Это – венец антитезы. И долго длится легкий, крылатый восторг перед своим созданием. Скрипки хвалят его на своем языке.»

(Полностью моя статья, например, вот здесь:  http://proza.ru/2017/09/19/731   )

     Повторю, «Том I» – это была книга-отчет о Тезе – о принятии Миссии, о попытке её исполнить и о её провале.
     Последние стихи того тома – это «Молитвы», – о перекладывании своего Долга на других, на аргонавтов; о Царевне, которая на самом деле – болотный морок; о мире-балагане и о непробудном сне – о сне Царицы истинной, который не получилось разрушить, от которого он не сумел пробудить!  «Спи — твой отдых никто не прервет.»

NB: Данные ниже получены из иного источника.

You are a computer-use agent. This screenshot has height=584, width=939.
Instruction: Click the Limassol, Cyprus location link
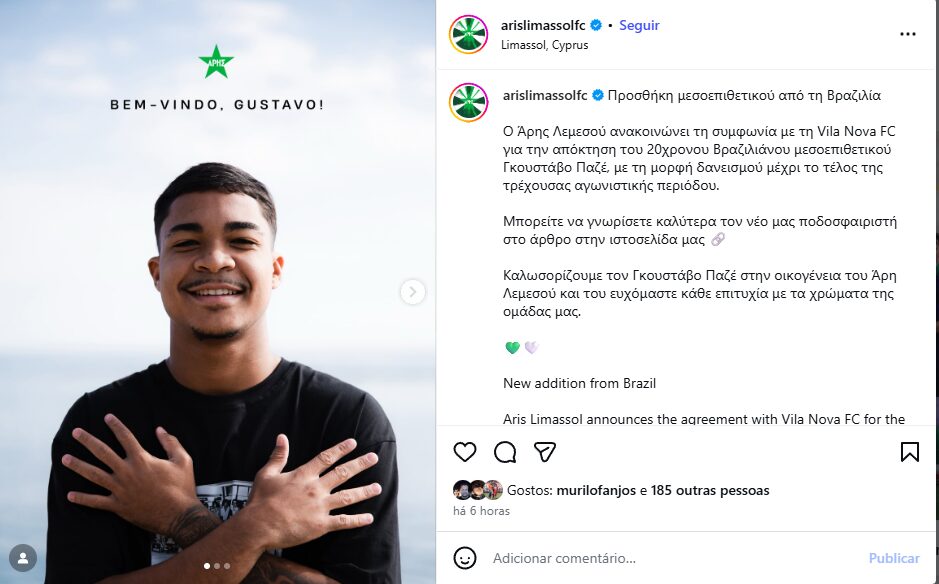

     А с героем, вроде бы, остались только его «каменные дороги»…
     («Стихи о Прекрасной даме»: «Тебя я встречу где-то в мире, / За далью каменных дорог») – его эвфемизм для блужданий с двойниками по тропе Миров – в последнем стихотворении «Тома I» про них намекалось так: «Мы — окрай неизвестных дорог».

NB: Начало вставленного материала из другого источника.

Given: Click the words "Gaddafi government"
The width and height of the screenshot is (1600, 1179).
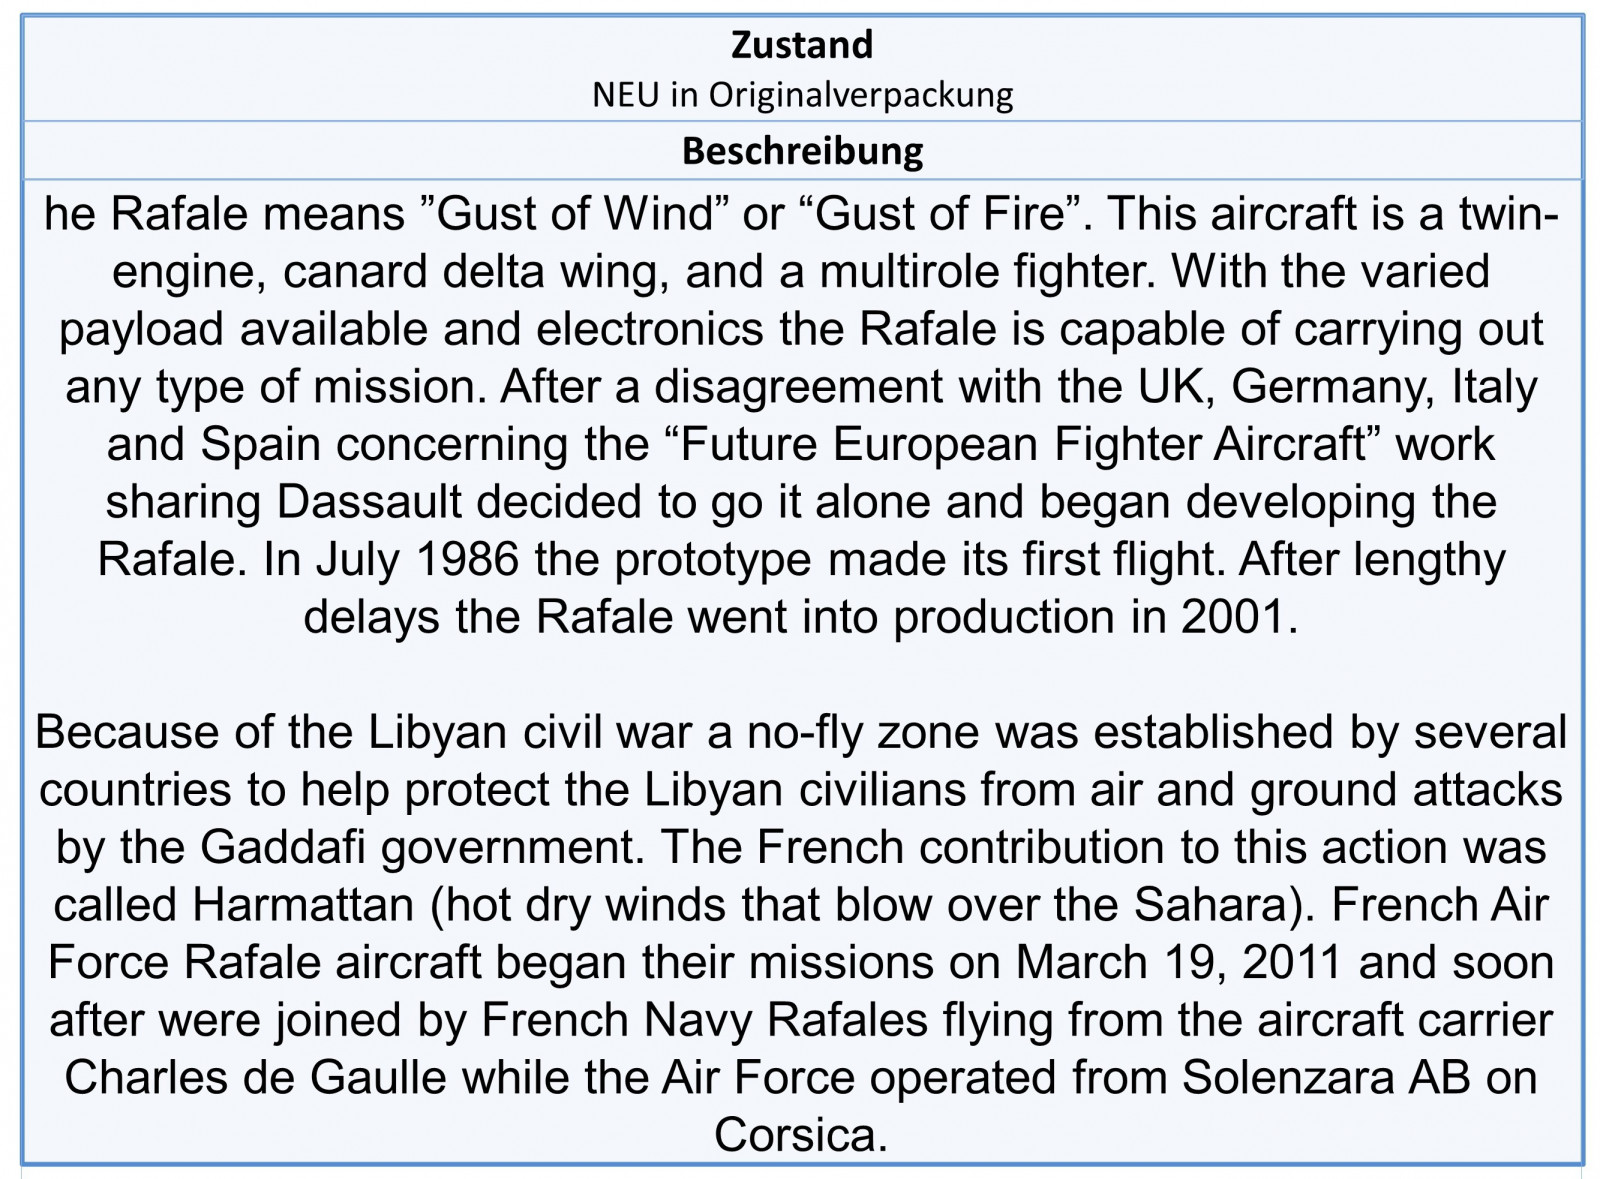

     Антагонисты тезы, те силы, которые противостояли его миссии, победили: и гадалка – не дала раскрыть истинный облик – «Все в облике одном предчувствую Тебя»? – не тот это был образ, не тот; и двойники соблазном россыпи миров не дали сосредоточиться – сосредоточить все силы души своей! – на миссии. Ещё бы! – если тебе для начала первый тобою вызванный двойник являет Елену Троянскую… (стихотворение «Зарево белое, желтое, красное…»)
     Миссия не выполнена. Это осознано. Осознано, что возможность выполнить её – была, и её неисполнение – это его личная вина. Сбылось самое мрачное его предчувствие: «…что я вернусь некогда на то же поле другим — “потухшим, измененным злыми законами времени, с песней наудачу” (т. е. поэтом и человеком, а не провидцем и обладателем тайны).» (из дневников 18 года о весне 1901 года).

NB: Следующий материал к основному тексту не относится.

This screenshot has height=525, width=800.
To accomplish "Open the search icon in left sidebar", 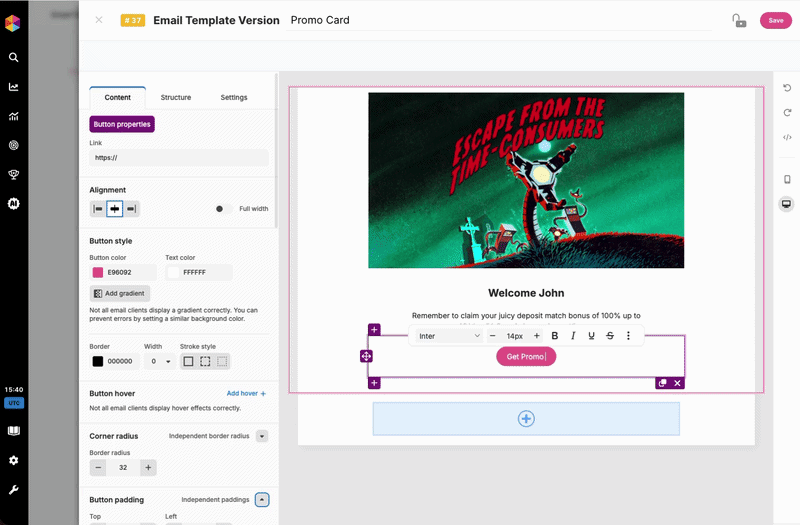I will click(14, 58).
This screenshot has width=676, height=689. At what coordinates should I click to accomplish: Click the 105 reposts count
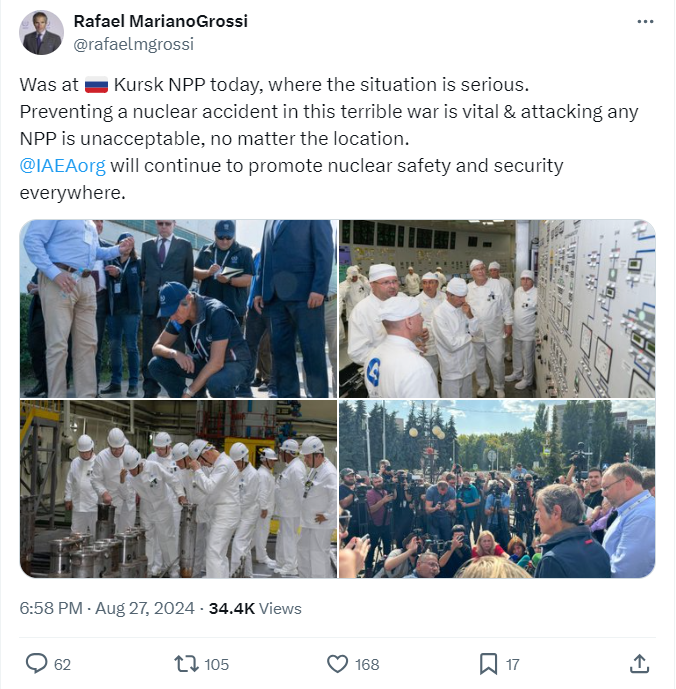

Весь второй том именно об этом: как провидец пытается вжиться в человеческое существование, как теург («Символист уже изначала – теург, то есть обладатель тайного знания, за которым стоит тайное действие» («О современном состоянии русского символизма»)), для которого Слово – это космического масштаба Дело! – пописывает стишки.
     Во второй том вошли стихотворения из второй изданной им книги – «Нечаянная радость».
     Но в отличие от первой книги – «Стихи о прекрасной даме»  - здесь не только поменялась внутренняя структура книги, но не сохранилось даже её название.
     Может, свою роль сыграла реплика А. Белого: «Да ведь это не "Нечаянная Радость", а "Отчаянное Горе"!», но скорее всего…
     Словосочетание «Нечаянная радость» для современников Блока – название одного из образов православной иконы Божьей Матери. «Значение образа состоит в милости Богородицы даже к нераскаянным грешникам, приводя их к покаянию» (Энциклопедия православия).
      Пока книга писалась, пока издавалась – надежда на покаяние, на прощение ещё была, но спустя всего несколько лет, когда он начал воспринимать всё своё творчество, как единую книгу, как трёхтомный роман в стихах, этой надежды, видимо, не осталось.